An Unusually High Numbers Of Patriots Players Come From Military And Law Enforcement Families
ATLANTA — Dante Scarnecchia, former Marine Sergeant, places a high value on respect for authority.
He just can’t stand the phrase universally used to express it.
“Guys come in and all they ever say is, ‘Yes, sir,’ which I hate,” Scarnecchia says.
There’s a mini-rant coming.
“That’s kind of a reflective phrase that says, ‘Please don’t yell at me anymore because I’m saying Yes, sir to you,'” Scarnecchia says. “So I tell them, ‘Don’t say Yes, sir.’ Just say, ‘OK, I got it.'”
“Don’t even say that because I hate that worse,” Scarnecchia says. “Just shake your head. It drives me nuts.”

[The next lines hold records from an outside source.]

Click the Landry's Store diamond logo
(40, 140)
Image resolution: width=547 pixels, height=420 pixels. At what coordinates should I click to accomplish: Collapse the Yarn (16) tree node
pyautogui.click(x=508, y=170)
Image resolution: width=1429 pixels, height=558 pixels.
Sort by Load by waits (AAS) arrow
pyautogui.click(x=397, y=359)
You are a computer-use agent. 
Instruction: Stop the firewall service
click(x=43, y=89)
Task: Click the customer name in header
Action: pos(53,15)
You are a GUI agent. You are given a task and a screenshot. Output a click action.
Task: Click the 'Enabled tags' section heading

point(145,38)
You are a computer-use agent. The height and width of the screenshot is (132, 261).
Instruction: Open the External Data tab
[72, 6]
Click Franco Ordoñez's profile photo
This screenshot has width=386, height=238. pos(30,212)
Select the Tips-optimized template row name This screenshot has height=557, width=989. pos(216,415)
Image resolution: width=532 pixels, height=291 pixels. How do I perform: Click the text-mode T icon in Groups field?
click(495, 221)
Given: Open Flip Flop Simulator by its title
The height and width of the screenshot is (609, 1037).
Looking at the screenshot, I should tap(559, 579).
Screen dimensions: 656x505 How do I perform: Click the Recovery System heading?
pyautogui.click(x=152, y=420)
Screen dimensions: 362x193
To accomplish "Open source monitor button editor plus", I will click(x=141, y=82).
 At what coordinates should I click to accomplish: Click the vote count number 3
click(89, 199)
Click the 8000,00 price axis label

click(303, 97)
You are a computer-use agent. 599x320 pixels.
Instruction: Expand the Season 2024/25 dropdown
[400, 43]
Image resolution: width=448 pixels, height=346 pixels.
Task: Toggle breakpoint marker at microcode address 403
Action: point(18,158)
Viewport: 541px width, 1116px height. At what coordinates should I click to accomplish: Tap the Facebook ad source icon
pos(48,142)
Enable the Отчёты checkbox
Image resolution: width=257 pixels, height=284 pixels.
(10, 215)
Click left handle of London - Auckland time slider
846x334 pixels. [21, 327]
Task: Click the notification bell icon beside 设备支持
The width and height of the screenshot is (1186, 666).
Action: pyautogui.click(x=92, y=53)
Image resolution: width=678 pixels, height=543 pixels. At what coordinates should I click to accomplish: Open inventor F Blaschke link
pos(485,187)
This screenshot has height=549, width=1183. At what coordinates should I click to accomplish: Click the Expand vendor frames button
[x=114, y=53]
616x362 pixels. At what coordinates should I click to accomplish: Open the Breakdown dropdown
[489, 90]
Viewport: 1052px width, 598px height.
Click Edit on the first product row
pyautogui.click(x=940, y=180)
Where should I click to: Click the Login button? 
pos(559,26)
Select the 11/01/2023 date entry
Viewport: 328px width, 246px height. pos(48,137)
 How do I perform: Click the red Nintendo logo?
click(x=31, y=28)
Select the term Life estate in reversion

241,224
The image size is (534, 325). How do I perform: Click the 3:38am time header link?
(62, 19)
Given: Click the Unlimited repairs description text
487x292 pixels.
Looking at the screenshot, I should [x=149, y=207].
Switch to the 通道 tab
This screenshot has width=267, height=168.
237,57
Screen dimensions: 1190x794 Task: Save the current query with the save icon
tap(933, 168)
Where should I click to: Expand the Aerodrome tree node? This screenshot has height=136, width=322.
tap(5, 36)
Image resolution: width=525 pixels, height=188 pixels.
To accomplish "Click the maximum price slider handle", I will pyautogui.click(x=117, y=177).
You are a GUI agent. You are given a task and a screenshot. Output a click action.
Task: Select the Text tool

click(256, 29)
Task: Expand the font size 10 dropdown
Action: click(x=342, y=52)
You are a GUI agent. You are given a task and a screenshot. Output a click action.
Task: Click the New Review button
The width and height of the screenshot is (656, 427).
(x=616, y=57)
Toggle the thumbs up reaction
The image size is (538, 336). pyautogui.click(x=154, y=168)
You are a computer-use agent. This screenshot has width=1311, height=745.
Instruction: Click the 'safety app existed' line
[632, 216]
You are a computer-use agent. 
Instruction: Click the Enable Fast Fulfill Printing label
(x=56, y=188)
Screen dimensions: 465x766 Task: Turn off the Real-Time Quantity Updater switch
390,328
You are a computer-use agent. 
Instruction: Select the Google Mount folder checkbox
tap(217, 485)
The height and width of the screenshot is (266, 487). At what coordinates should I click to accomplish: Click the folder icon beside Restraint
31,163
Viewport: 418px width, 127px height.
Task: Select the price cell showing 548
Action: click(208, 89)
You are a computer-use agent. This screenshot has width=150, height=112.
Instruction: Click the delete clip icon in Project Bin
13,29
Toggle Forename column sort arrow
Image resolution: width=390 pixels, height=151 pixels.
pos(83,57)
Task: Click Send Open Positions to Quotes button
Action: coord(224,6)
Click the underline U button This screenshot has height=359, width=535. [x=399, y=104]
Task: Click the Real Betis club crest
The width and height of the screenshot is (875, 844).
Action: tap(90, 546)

Scarnecchia, the Patriots’ legendary 70-year-old offensive line coach, might have trouble getting his players to break this habit. It’s been ingrained in many of them.
The Patriots have assembled a roster with an unusually high number of players coming from families with parents working in military or law enforcement.
Both of James White’s parents work in law enforcement in South Florida. Trent Brown’s father, Reginald, is a 25-year veteran of the police force in Albany, Ga. Rex Burkhead’s dad, Rick, is an FBI agent in Dallas. Adam Butler’s father retired a Master Sergeant in the Air Force. Elandon Roberts’ father, Eli, served in Iraq and retired as a Master Sergeant. The McCourty twins’ father, Calvin, who died when the boys were young, served in the Army. So did their older brother, Larry White.
Then there’s Keion Crossen’s mother, Winnie, and Deatrich Wise’s mom, Sheila. Both were in the Army.
And Joe Cardona, who himself serves in the Navy. His father, Patrick, spent 24 years in the Navy.
All told, about one-fifth of the Patriots roster grew up with a military or law enforcement influence.